Prominent investor Michael Burry, who has attracted attention in recent months for criticizing the artificial intelligence boom, is taking a short position Oracle company
Burry said in a Substack post after the market closed Friday that he owns put options on Oracle stock. The value of a put option generally increases as the price of the underlying asset falls. Burry reveals short bet on AI chip maker NVIDIA company and Palantir Technology In November, the company also directly shorted Oracle over the past six months, he said.
Oracle is best known for its database software, but its recent push into cloud computing services requires expensive data center capacity construction, for which it has taken on huge debt.
“I don’t like its positioning or the investments it’s making. It doesn’t have to do what it’s doing, and I don’t know why it’s doing it. Maybe ego,” Burry wrote in response to a question from a reader who asked why he decided to short Nvidia instead of Oracle. He did not disclose details about the puts.
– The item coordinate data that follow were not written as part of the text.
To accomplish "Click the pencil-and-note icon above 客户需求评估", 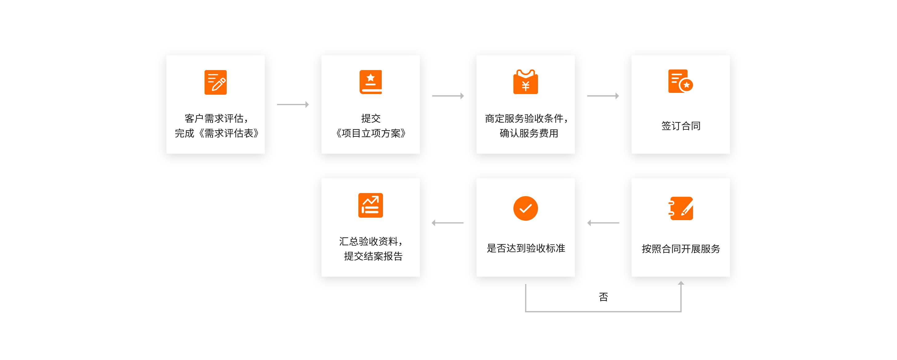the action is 216,82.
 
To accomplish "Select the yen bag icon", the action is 525,82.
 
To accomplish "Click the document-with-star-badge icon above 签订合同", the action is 680,81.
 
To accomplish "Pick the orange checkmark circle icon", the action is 525,208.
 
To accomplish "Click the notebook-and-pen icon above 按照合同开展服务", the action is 681,208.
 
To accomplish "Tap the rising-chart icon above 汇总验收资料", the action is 370,205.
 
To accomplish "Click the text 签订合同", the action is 681,126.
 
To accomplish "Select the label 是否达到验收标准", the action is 526,248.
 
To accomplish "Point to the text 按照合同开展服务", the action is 681,249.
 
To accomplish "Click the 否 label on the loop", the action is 604,297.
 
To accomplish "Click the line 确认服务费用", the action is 528,133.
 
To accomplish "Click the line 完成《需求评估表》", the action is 217,133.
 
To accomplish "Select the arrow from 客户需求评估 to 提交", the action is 293,105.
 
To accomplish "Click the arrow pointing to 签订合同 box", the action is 603,96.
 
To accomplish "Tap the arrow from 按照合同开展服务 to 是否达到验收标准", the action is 603,223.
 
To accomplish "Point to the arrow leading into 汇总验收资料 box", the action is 448,223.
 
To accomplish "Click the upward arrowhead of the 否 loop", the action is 681,283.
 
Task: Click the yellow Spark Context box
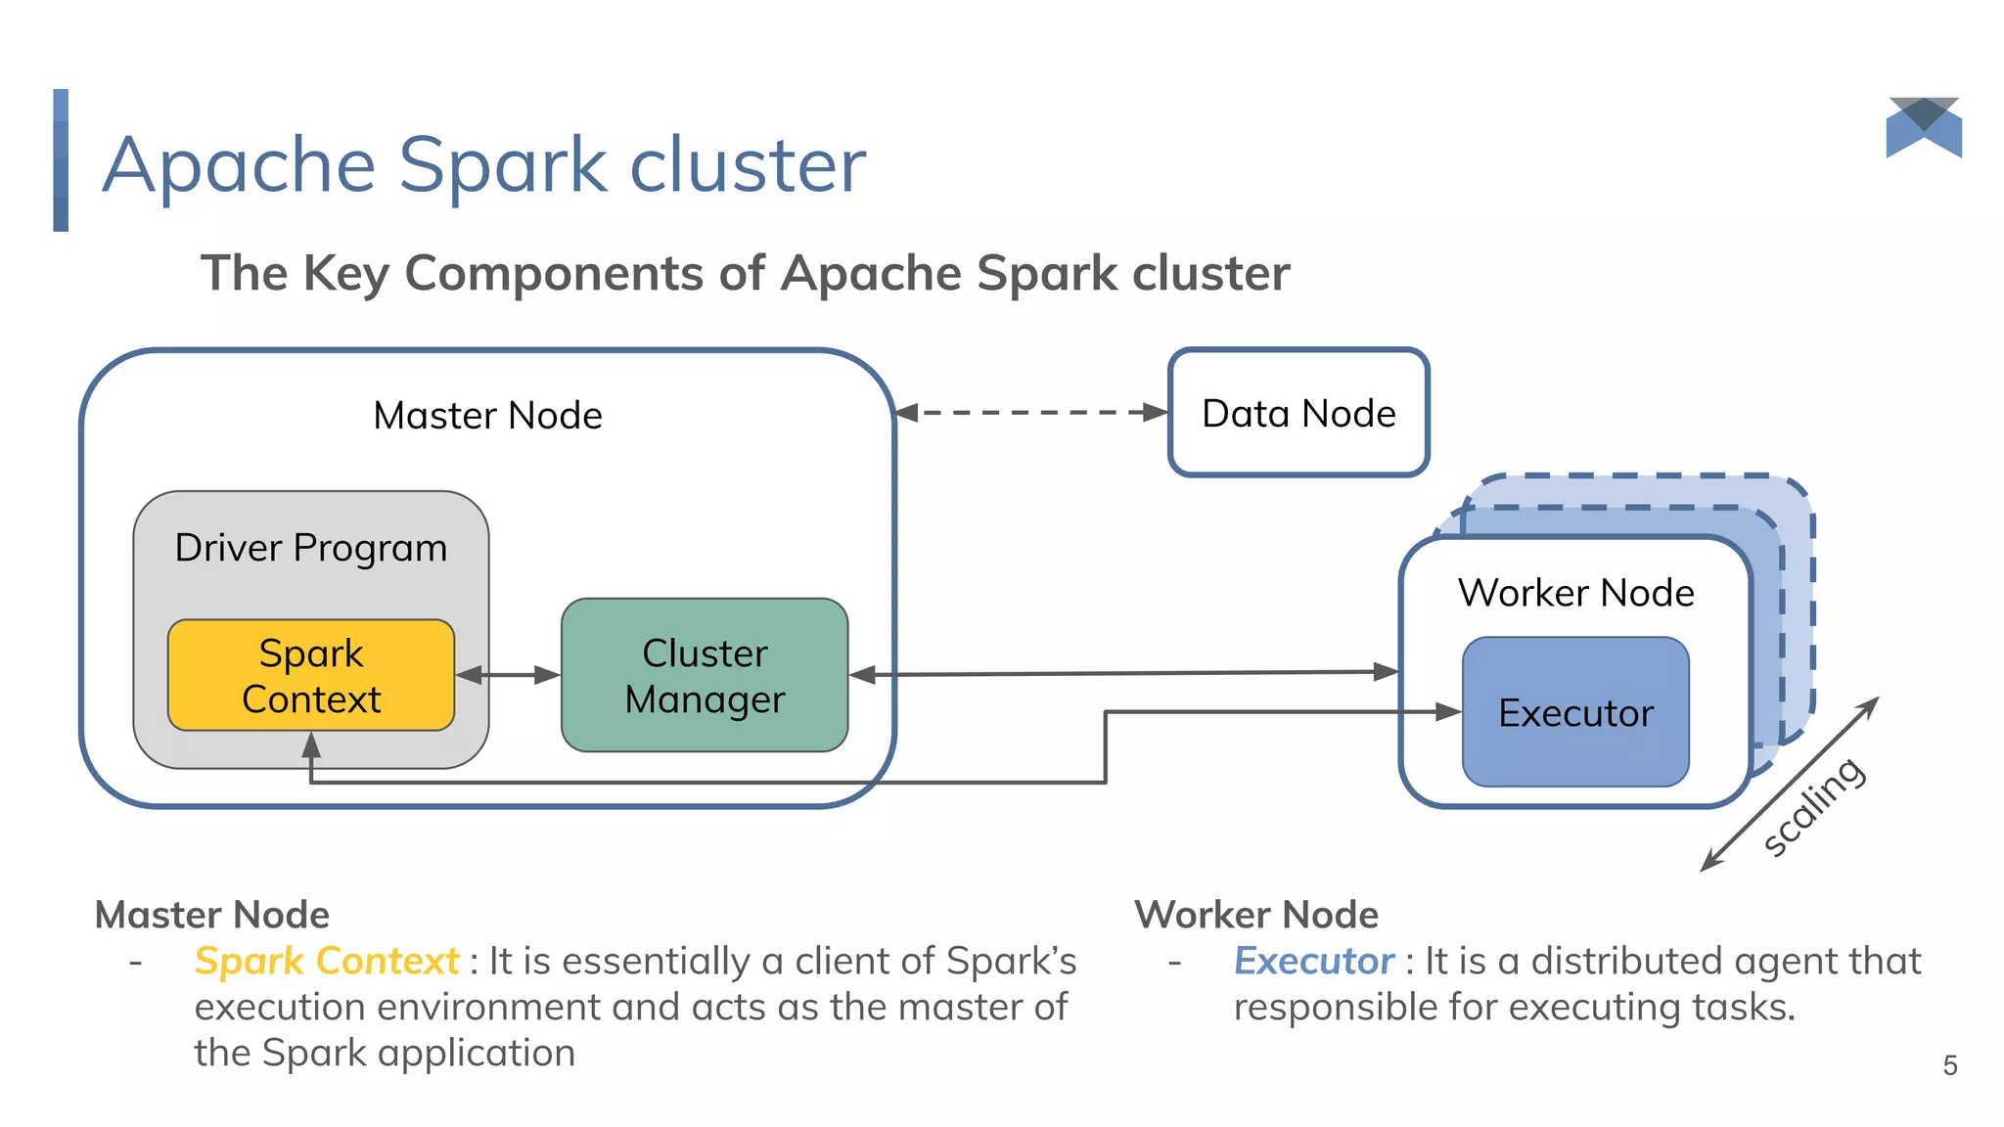pyautogui.click(x=311, y=675)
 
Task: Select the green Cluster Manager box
pyautogui.click(x=705, y=675)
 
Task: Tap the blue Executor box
pyautogui.click(x=1575, y=712)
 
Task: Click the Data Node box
pyautogui.click(x=1298, y=413)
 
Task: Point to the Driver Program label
pyautogui.click(x=311, y=548)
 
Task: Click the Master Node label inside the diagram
pyautogui.click(x=487, y=416)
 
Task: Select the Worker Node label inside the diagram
pyautogui.click(x=1575, y=593)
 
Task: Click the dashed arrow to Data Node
pyautogui.click(x=1031, y=413)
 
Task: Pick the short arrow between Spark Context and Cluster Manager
pyautogui.click(x=508, y=675)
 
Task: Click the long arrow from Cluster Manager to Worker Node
pyautogui.click(x=1125, y=673)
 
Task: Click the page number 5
pyautogui.click(x=1949, y=1065)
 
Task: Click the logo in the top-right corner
pyautogui.click(x=1924, y=127)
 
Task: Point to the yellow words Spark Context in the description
pyautogui.click(x=327, y=961)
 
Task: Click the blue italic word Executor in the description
pyautogui.click(x=1313, y=961)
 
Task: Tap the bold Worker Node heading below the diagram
pyautogui.click(x=1255, y=915)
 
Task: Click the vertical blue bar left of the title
pyautogui.click(x=61, y=160)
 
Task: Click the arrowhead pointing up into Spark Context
pyautogui.click(x=311, y=745)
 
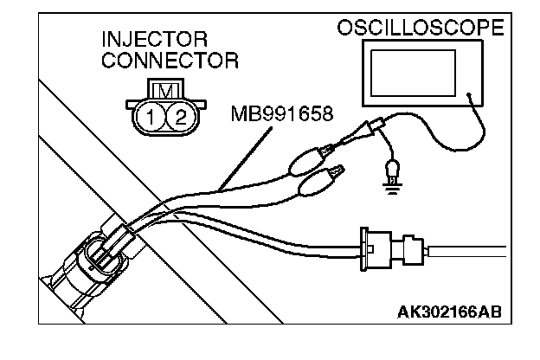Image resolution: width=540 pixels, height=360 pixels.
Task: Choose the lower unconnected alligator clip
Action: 317,183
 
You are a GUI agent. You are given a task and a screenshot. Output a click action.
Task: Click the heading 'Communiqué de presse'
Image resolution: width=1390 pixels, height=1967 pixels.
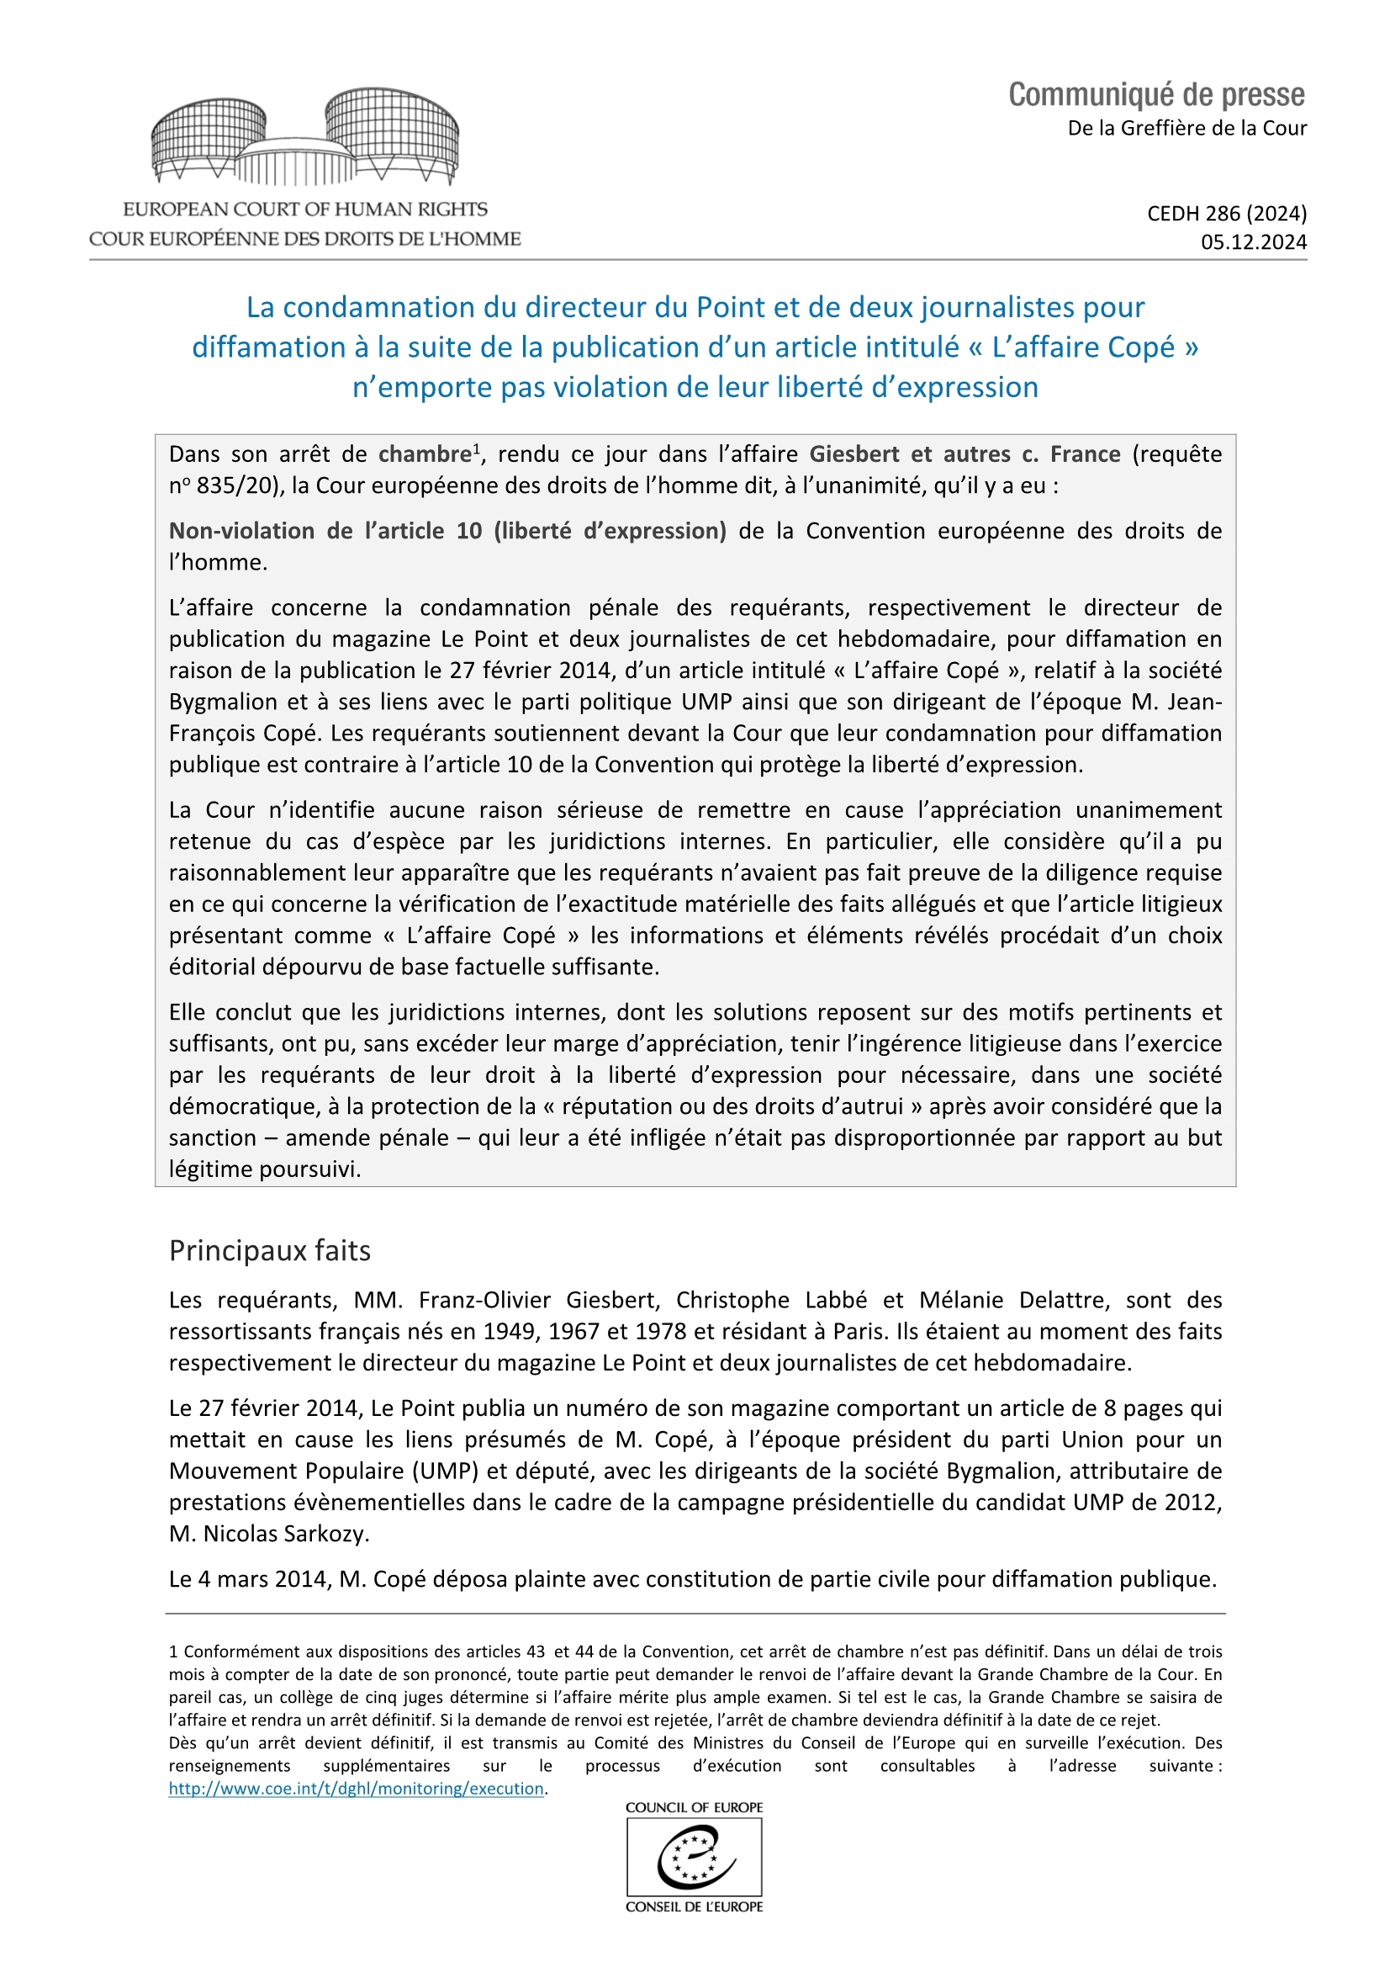pos(1155,94)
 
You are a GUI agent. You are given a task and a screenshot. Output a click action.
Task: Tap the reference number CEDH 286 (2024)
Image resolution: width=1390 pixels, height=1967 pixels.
pos(1226,213)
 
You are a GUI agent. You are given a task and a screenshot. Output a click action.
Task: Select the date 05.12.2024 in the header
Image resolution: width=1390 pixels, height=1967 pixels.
pos(1253,242)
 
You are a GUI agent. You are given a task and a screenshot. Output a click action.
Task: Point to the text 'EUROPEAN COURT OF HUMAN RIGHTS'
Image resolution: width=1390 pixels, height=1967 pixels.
pos(305,209)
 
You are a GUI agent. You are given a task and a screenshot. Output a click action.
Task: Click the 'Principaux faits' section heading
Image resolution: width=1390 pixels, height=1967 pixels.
pos(270,1251)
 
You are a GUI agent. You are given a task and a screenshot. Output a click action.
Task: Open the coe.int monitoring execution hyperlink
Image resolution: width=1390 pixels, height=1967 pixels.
pos(357,1789)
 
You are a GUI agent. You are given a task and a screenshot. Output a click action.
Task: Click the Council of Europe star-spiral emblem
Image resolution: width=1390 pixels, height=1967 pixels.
pos(694,1858)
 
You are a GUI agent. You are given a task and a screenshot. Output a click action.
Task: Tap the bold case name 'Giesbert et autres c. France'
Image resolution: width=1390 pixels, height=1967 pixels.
pos(965,454)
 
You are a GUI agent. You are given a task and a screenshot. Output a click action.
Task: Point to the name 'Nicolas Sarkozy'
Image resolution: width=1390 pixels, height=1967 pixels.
pos(285,1534)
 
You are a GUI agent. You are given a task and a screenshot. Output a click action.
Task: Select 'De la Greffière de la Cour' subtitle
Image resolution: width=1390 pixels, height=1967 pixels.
pos(1187,129)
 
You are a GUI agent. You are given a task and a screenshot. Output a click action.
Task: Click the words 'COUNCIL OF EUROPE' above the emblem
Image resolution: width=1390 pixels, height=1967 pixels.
pos(694,1808)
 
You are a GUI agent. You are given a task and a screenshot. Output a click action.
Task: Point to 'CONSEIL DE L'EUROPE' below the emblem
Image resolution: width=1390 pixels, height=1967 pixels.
pos(694,1907)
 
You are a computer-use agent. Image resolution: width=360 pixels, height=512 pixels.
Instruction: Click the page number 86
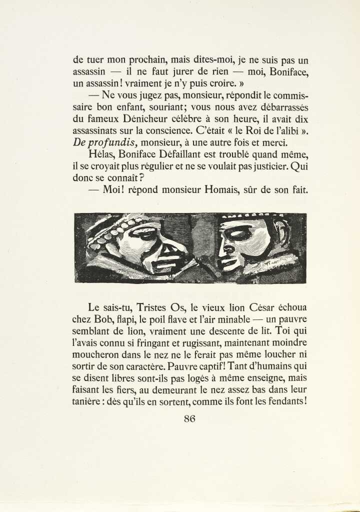coord(189,419)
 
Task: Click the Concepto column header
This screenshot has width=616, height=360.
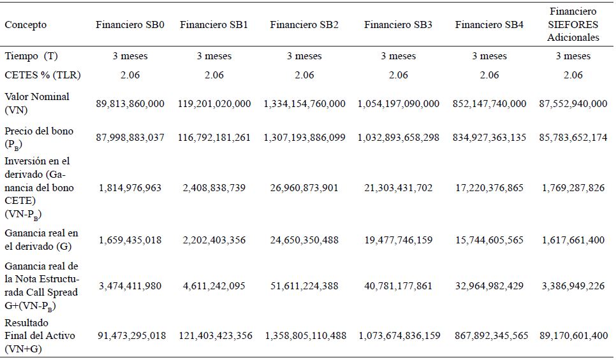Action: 26,25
The sentiment comes after a tumultuous year for Oracle’s stock price. The company’s stock price rose 36% in a single day in September after the company made optimistic forecasts for its cloud business, indicating a surge in demand related to artificial intelligence. However, those gains quickly evaporated as investors focused on rising capital expenditures, issues with the structure of some cloud deals, and rising debt loads related to data center expansion. Oracle’s performance this year is about 40% below its peak in September.
Oracle has approx. $95 billion The outstanding debt makes it the largest corporate issuer outside financials in the Bloomberg Advanced Index. The company did not immediately respond to a request for comment outside regular business hours.
Burry, who is best known for betting against the U.S. housing market during the 2008 financial crisis, said he avoided shorting big tech companies whose businesses went well beyond artificial intelligence, citing meta platform Inc., Alphabet Inc. and Microsoft Take the company as an example.
“If I’m short Meta, I’m also short its social media and advertising dominance. If I’m short Alphabet, I’m also short Alphabet Google Search in all its forms, Android, Waymo, and more. If I short Microsoft, I’m shorting a global office productivity SaaS giant. “These major companies are not purely shorting AI,” Burry wrote. “
Over time, he said, the companies are likely to rein in spending, absorb losses from overcapacity and potentially write down assets while maintaining dominance in their core businesses. “These three people are not going away,” he added.
He said he would short OpenAI at a $500 billion valuation, underscoring his widespread doubts about the speed and economics of building artificial intelligence.
Burry described Nvidia as the most concentrated way to express a bearish view on the AI industry.
“Nvidia is also the most popular and least skeptical,” he wrote. “So it’s cheap to short it, and its puts are cheaper than some of the other big shorts that have been questioned more.”